One of my favorite things this year has been experiencing worship in different countries. Sometimes I miss the familiar sounds of songs I know and every once in a while God allows me a little taste of home and I simply revel in those moments.
There is something stirring about hearing a recognizable song being sung in another language. I stood in church singing “How Great is Our God,” in English as the guy next to me sang softly in Cami our last week in Cambodia.
Singing, along with laughing, seems to transcend all language barriers. It’s captivating. Is it wrong to hope there are still different languages in heaven? I mean, I for one, can tell you it would much easier to all speak one language for clarity sake but I can only imagine the power of those words. I imagine being in heaven and praising God with simply words. Mighty words declaring God’s dominion and love.

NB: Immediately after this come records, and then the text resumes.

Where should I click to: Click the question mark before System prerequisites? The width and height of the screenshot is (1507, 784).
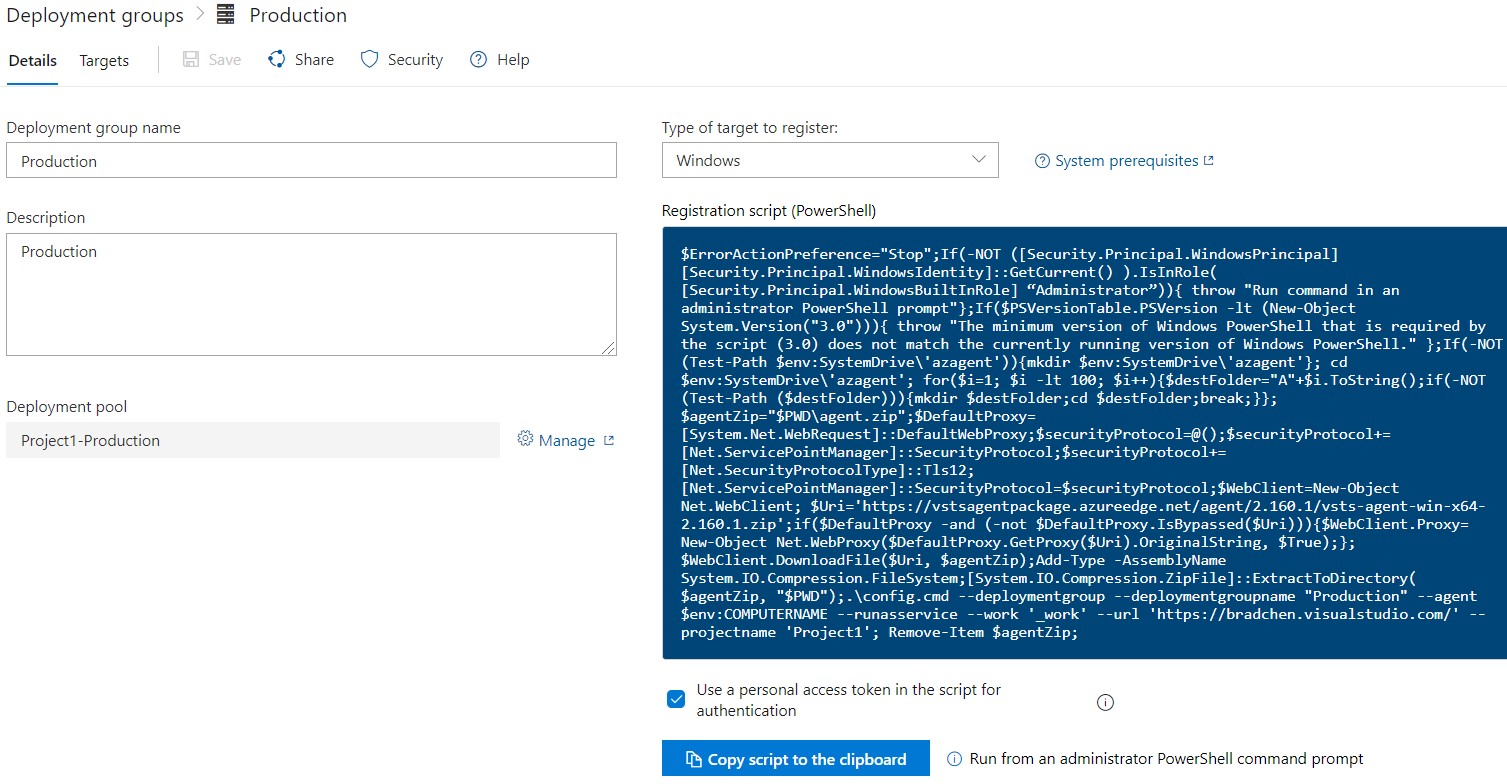[1041, 160]
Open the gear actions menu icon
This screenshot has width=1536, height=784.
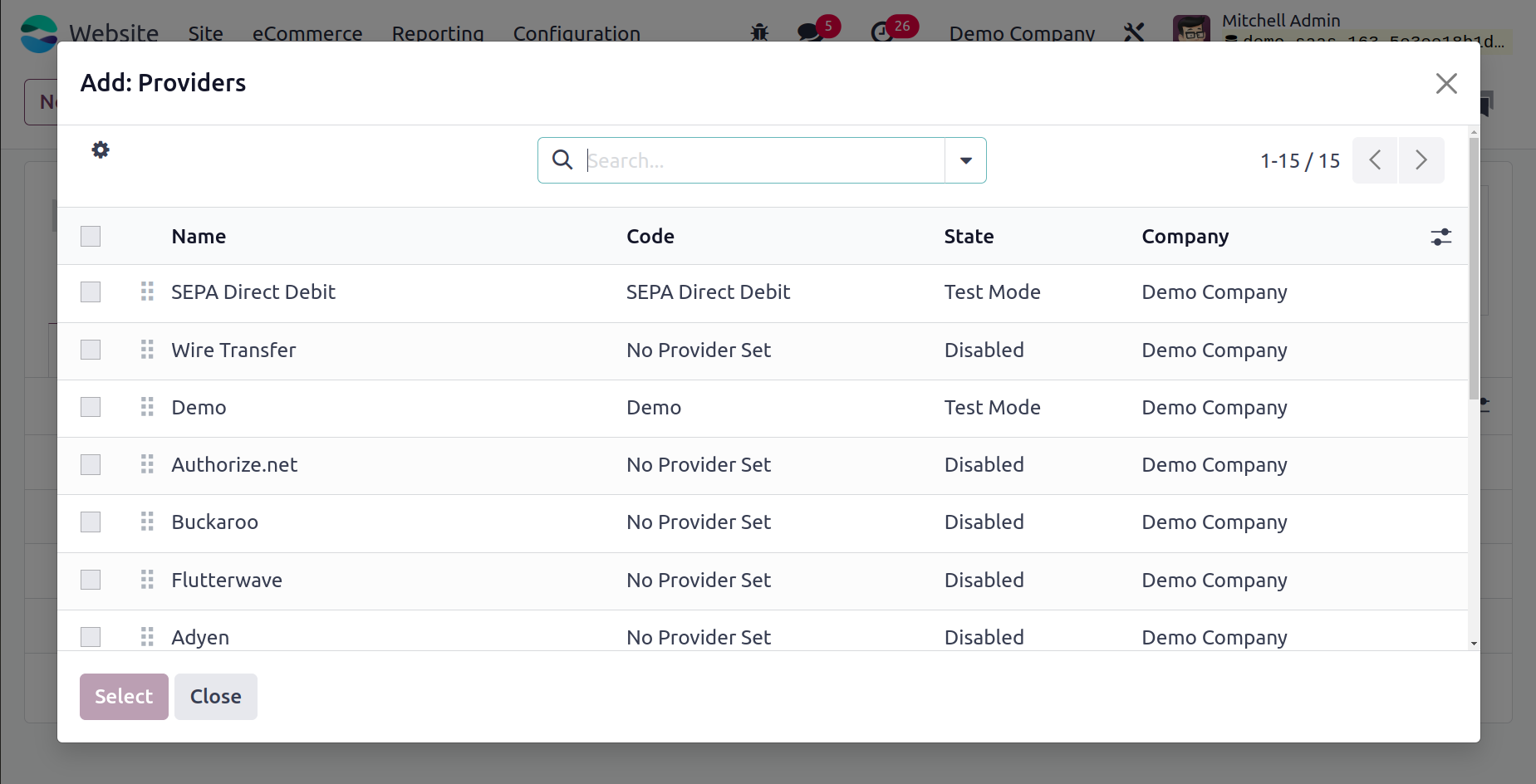point(101,149)
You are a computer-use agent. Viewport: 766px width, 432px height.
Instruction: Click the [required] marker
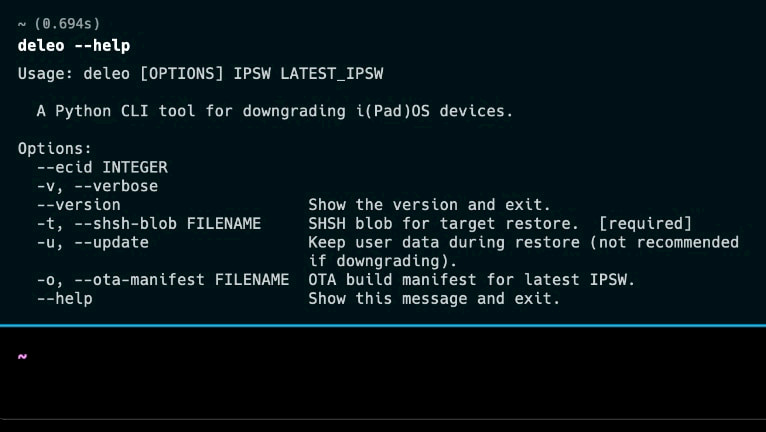(645, 223)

Imagine hearing praises in Spanish, Hebrew, Greek, Vietnamese, Hungarian, Russian, German, Swahili, French, Italian, Lugandan, Thai, Cami, Romanian, Portuguese, Chinese, English and more. All singing to the one true God, the maker of heaven and earth. It gives me chills.
Yet, I think something else I’ve grown to appreciate even more this year is simplicity. This year more times than not I have worshipped God without the fussiness I’d grown accustomed to. Don’t get me wrong, I love a good worship band and there is power in music. But growing up I can remember always feeling closest to God at summer camp when the music was more my style, loud, and filled with excitement.
However, I have learned so much more about a heart of worship this year. I have grown to rest with Jesus in the simplicity of these moments. Being able to hear His voice in the stillness and even more so in the moments I have no idea what’s going on around me, being that church is rarely in my language. Yet without any distinguishable words being exchanged I’m able to soak in His presence.
We had our last two worship sessions as a squad this week and I realized how normal this all is to me. There was no building, no speakers, no microphones, and no preacher. Just two guitars, 40 willing hearts and a squad mate to share something with us. My back was killing me from sitting awkwardly on the concrete but I sat intermittently weeping and laughing at the feet of Jesus. No one looked at me like I was crazy, instead my teammates just held me.
This year has taught me to worship Jesus without inhabitation. With that has come freedom. Freedom to dance like a fool, to sit and journal, to lay on the ground just soaking in his presence, to laugh and cry in the same breath because of His goodness.
I can’t help but wonder how that’s going to change when I step back into a normal church two Sunday’s from now. But God has called me to a life of worship and I want to learn to live every day of my life this way.